Fast Botnet Detection From Streaming Logs Using Online Lanczos Method

Botnet, a group of coordinated bots, is becoming the main platform of malicious Internet activities like DDOS, click fraud, web scraping, spam/rumor distribution, etc. This paper focuses on design and experiment of a new approach for botnet detection from streaming web server logs, motivated by its wide applicability, real-time protection capability, ease of use and better security of sensitive data. Our algorithm is inspired by a Principal Component Analysis (PCA) to capture correlation in data, and we are first to recognize and adapt Lanczos method to improve the time complexity of PCA-based botnet detection from cubic to sub-cubic, which enables us to more accurately and sensitively detect botnets with sliding time windows rather than fixed time windows. We contribute a generalized online correlation matrix update formula, and a new termination condition for Lanczos iteration for our purpose based on error bound and non-decreasing eigenvalues of symmetric matrices. On our dataset of an ecommerce website logs, experiments show the time cost of Lanczos method with different time windows are consistently only 20% to 25% of PCA.

💡 Research Summary

The paper addresses the problem of detecting botnets in real‑time from high‑volume web‑server log streams. Traditional botnet detection methods either focus on single bots, rely on specialized data sources (e.g., CAPTCHA results, DNS traffic), or apply full Principal Component Analysis (PCA) whose cubic time complexity makes it impractical for sliding‑window streaming scenarios. The authors propose a novel framework that (1) converts each sliding time window of logs into a host‑request matrix X (rows = request types, columns = hosts), (2) maintains an online update of the host‑host correlation matrix C = (1/(m‑1)) X̃ᵀ X̃ where X̃ is the column‑wise centered and normalized version of X, and (3) extracts the dominant eigenvalue (principal weight) using an adapted Lanczos iteration instead of full eigen‑decomposition.

Key technical contributions are:

• Generalized online correlation matrix update – When the sliding window moves, rows and columns may be added, removed, or have changed values. The authors derive formulas that update the column means, standard deviations, and consequently the correlation matrix in O(n·Δ) time (Δ = number of rows added/removed), avoiding the O(m·n) cost of recomputing from scratch. This works even when new hosts appear or disappear, by inserting or deleting zero‑filled columns.

• Lanczos‑based fast PCA – Lanczos iteration builds a small tridiagonal matrix T_k whose eigenvalues converge to those of C. The paper introduces two innovations: (i) an early‑termination condition based on a theoretical error bound and the monotonic non‑decrease of the largest eigenvalue for symmetric matrices, and (ii) a dynamic choice of the iteration count k, stopping as soon as the estimated principal weight satisfies the error tolerance.
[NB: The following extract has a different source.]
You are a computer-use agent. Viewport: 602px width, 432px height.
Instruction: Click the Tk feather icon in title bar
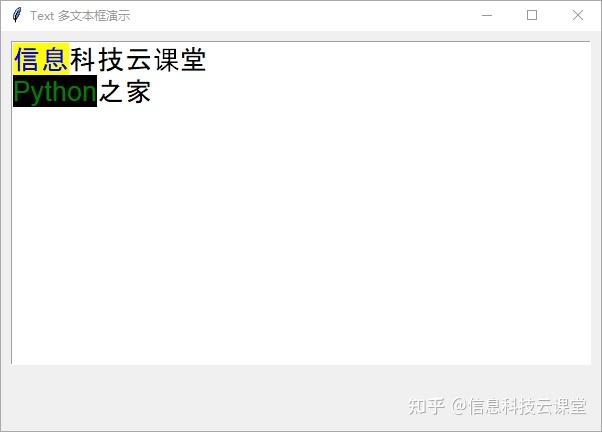(17, 15)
This yields a sub‑cubic overall complexity while still delivering the largest eigenvalue with sufficient accuracy for detection.

The detection rule is simple: if the principal weight exceeds a pre‑set threshold (e.g., 0.75) the system raises a botnet alert. Because the method monitors the correlation among hosts rather than absolute request rates, it can detect coordinated low‑rate botnets that would be invisible to peak‑finding or outlier‑based single‑bot detectors.

Experimental evaluation uses Apache access logs from a real e‑commerce site, generating roughly 100 000 entries per 30 minutes. The authors test three sliding‑window lengths (5 min, 10 min, 30 min) and compare the runtime of the classic PCA (full eigen‑decomposition) against the Lanczos‑based approach. Across all settings, Lanczos requires only 20 %–25 % of the CPU time of PCA, effectively a 4–5× speed‑up, while detection accuracy (precision, recall) remains comparable or slightly better, especially for the smaller windows where the method retains sensitivity.

Strengths:

• Substantial reduction in computational cost makes real‑time deployment feasible.
• The approach relies solely on standard log fields, preserving privacy and avoiding packet‑capture overhead.
• Sliding‑window operation provides finer temporal granularity than fixed‑window schemes, enabling earlier alerts.

Limitations:

• In extremely sparse host‑request matrices, Lanczos convergence may slow, suggesting a need for sparse‑matrix‑specific variants.
• The current implementation assumes a relatively stable host dimension; frequent addition/removal of hosts incurs matrix resizing overhead.
• The detection threshold is manually tuned; integrating an automatic anomaly‑score learning component would improve usability.
• Only one feature (host‑request count) is used; incorporating additional log attributes (user‑agent, response code, session duration) could boost robustness.

Future directions proposed by the authors include: developing Lanczos adaptations for highly sparse data, automating threshold selection via statistical learning, and extending the framework to multi‑feature correlation analysis. Overall, the paper demonstrates that an online Lanczos method combined with efficient correlation‑matrix updates offers a practical, scalable solution for real‑time botnet detection from streaming logs, outperforming traditional PCA in both speed and applicability.